The question isn’t wether they want to use windows but if they’re productive using it. Unless you want to claim that a large proportion of devs isn’t productive, having a proportion of devs use windows proves that it works.
> It seemed like "productive" was used in a relative sense. Would all those people be more productive on macOS or Linux? That's not clear.
I would assume that companies are semi-rational actors and would switch if they could improve productivity that way. Especially since some sectors (graphic design for example) seem to prefer MacOS while others don’t. Of course there are some other factors (support, network effect, purchase cost) but if windows was just plainly unproductive, surely it wouldn’t be as popular as it is.
> Also, I thought the parent was replying to the following part, considering they said "I know plenty".
True, the survey doesn’t prove they actually prefer windows, u missed that context.
Indeed, i have never worked for a single company bigger than about 10 people that I could call 'semi-rational' when it comes to maximizing their worker productivity vs costs.

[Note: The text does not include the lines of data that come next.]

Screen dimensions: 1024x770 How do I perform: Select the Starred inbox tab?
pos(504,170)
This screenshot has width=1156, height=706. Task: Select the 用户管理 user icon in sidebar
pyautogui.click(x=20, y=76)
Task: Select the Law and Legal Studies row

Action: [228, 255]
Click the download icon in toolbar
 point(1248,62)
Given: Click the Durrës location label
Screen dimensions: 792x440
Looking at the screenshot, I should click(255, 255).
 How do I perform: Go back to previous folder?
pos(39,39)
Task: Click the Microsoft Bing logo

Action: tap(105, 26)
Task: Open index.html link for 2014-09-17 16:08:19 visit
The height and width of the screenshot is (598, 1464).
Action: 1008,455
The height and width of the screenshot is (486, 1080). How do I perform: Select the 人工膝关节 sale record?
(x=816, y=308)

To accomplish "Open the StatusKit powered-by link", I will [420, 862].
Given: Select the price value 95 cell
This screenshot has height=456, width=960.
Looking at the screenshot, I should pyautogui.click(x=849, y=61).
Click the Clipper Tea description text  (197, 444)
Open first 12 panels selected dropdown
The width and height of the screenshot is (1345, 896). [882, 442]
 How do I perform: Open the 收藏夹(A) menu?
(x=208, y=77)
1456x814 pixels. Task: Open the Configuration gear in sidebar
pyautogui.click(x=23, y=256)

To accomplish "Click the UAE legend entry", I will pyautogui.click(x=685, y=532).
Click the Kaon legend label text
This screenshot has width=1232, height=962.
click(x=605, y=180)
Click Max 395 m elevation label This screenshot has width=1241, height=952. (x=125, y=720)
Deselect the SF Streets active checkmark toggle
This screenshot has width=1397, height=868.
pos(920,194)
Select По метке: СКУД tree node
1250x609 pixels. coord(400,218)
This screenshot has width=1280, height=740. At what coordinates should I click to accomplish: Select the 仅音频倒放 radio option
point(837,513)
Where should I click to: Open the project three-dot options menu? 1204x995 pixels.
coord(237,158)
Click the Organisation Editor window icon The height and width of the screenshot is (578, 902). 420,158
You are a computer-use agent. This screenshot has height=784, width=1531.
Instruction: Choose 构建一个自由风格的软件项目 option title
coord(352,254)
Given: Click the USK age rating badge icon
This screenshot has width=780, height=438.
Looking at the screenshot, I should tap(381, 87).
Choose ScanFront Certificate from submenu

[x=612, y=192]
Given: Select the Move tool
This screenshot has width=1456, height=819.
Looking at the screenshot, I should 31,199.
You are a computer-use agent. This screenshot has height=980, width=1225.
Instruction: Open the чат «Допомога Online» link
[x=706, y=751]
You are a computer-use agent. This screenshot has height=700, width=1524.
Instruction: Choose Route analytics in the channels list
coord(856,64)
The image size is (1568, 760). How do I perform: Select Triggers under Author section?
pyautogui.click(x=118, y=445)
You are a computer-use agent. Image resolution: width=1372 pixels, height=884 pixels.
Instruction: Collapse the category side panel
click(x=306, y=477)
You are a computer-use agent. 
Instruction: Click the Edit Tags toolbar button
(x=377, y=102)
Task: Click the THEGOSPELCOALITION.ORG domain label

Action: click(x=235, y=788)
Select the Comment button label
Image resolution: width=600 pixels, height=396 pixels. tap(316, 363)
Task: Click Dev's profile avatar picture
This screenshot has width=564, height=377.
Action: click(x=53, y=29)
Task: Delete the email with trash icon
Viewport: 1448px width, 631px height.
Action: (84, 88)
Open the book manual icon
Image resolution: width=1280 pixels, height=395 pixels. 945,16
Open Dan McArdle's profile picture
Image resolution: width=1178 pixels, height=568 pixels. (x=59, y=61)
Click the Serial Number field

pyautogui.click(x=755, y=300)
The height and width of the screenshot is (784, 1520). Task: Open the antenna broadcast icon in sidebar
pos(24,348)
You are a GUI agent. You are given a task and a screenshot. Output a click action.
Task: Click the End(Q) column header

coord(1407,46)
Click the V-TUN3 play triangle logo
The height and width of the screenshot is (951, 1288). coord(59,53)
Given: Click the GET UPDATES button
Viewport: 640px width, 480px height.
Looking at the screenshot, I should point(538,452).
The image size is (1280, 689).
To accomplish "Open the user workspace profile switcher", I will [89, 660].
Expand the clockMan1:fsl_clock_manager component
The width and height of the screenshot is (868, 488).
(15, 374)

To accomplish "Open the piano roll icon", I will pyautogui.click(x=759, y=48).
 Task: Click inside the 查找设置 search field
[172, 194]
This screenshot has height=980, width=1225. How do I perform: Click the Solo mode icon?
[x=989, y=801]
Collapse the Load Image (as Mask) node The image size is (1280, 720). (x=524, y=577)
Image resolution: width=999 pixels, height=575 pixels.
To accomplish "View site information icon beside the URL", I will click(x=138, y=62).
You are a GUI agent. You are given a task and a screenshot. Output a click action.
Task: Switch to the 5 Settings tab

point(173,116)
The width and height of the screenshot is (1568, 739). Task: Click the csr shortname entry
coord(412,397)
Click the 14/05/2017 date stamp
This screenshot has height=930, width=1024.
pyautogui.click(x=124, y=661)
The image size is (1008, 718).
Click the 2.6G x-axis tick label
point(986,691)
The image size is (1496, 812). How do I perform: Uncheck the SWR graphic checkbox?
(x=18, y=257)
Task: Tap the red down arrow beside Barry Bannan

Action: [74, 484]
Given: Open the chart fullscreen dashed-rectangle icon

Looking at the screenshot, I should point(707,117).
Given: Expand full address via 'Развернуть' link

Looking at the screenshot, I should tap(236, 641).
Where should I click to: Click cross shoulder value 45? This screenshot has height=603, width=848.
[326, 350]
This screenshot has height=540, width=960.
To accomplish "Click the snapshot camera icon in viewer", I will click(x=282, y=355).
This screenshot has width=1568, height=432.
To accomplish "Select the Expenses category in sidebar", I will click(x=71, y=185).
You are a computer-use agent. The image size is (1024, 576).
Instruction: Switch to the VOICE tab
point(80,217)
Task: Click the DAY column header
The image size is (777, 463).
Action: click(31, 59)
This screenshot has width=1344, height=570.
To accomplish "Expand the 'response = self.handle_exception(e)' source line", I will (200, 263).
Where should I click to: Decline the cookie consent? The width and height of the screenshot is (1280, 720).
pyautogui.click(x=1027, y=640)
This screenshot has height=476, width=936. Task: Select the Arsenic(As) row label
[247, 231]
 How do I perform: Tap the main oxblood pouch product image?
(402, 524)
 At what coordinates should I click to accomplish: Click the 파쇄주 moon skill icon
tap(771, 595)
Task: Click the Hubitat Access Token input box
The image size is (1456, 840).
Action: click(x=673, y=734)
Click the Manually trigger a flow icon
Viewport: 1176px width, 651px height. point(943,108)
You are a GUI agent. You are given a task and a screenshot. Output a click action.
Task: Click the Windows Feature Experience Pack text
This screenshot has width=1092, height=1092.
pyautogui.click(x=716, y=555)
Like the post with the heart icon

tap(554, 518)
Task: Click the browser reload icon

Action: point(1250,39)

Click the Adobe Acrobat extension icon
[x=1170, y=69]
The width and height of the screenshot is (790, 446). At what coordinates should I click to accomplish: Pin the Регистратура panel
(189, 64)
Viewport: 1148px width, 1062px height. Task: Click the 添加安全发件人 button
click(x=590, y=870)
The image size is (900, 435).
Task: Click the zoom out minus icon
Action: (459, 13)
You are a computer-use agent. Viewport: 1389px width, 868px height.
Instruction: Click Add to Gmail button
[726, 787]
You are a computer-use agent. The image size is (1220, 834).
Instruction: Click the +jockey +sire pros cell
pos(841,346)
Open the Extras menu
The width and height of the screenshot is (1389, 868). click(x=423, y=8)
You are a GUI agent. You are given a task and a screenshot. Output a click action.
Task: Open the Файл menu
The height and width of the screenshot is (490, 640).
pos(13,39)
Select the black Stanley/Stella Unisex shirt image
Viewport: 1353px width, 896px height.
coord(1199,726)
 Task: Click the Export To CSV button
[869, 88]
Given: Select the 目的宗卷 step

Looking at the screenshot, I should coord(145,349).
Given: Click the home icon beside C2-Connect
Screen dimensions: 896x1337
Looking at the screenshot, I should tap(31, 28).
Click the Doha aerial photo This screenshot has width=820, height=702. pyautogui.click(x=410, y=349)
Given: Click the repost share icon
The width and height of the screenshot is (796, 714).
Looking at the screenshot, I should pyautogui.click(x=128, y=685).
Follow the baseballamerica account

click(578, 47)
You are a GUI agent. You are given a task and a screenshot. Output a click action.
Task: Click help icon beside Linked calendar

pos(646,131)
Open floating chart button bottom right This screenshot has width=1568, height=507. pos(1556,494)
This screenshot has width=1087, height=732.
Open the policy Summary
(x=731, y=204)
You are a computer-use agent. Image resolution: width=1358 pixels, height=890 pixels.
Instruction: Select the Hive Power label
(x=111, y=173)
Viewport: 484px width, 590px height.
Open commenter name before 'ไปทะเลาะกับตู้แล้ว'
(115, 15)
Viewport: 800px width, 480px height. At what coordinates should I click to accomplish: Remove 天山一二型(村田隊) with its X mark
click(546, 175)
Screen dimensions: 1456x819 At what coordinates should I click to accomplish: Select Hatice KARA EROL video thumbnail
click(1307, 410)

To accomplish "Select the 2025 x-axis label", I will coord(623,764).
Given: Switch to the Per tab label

Wasn't trying to but I may have accidentally replied to the wrong comment.
Windows is god awful, Macs at least have virtual desktops that mostly work. Windows sort of has them, but its really an afterthought. Hopefully you don't get an application trying to grab focus on an alternative VD, at best it will switch, but I've seen it lock interactions until you find it.
It's really bad, though. Like ... objectively abysmal. No other popular platform is more dev-hostile. I think most folks are there because they lack choice or experience with alternatives.
Mac user here, and I think Mac really isn't far away from being worst.
Between only now finally getting tiling[1], menus filled with items I haven't seen anyone use, and since WSL came on Windows it is now the absolutely most clumsy mainstream thing to install a standard tool. Oh, and shortcuts.
I still use it because it is silent, has a good display, just works when I open it, has a battery that actually last all day and because IT departments don't know how to lock it down.
[1]: although I cannot use it because then I would have to re-enable "spaces pr screen" which
Hm. I spend most of my time in iTerm. MacOS is Unixy and cozy. WSL definitely is clumsy - actually, everything to do with containers in Windows is a pain in the ass to deal with. Run Windows in kvm, not the other way around.
Have you tried Rectangle? It's not automatic, but I find it a reasonable compromise. Last I tried, Yabai et. al. were all pretty flaky compared to proper x11 twms.
I will concede that macos default out of the box also has some UI/UX issues for people who are or want to be 'hands on keyboard 100% of the time' but there are a few tools out there that I've found for myself that solve many of the problems. Phoenix being one, but also recently homerow https://www.homerow.app/, when I was back on windows in the bad old days of the early 2000s I ran a lot of software to facilitate my workflows by tweaking the system ui/ux.
But windows in my house is an overly expensive gaming console with occasional web browsing. MacOs is a very 'cozy' as you put it unix. Much of my job is also terminal based so having a standard shell is great (even though I'm still occasionally bitten by the 'i copied this stuff that worked in my terminal onto a linux machine and I forgot my grep/awk/whatever is BSD and not GNU.. fak').
I was excited back when MS announced the Linux Subsystem.. but man fuck ... so hacky. Also why the fuck is no one at MS replacing the standard terminal with something that actually functions properly? I mean sure I upgrade to iterm2 on macos, but using the built in termial is like 90% of the way there. The windows commandline shell (and not like the antique DOS stuff, and I can see that powershell is better, but not better enough that i'm going to bother with it.. like the actual terminal software is my biggest gripe) is simply garbage, no proper support even for the global clipboard as I recall.. different hotkeys than the rest of the system.
Interesting, mind giving couple of examples? For myself I cannot say I have problems with focusing by using Windows OS - it's my daily driver over the years.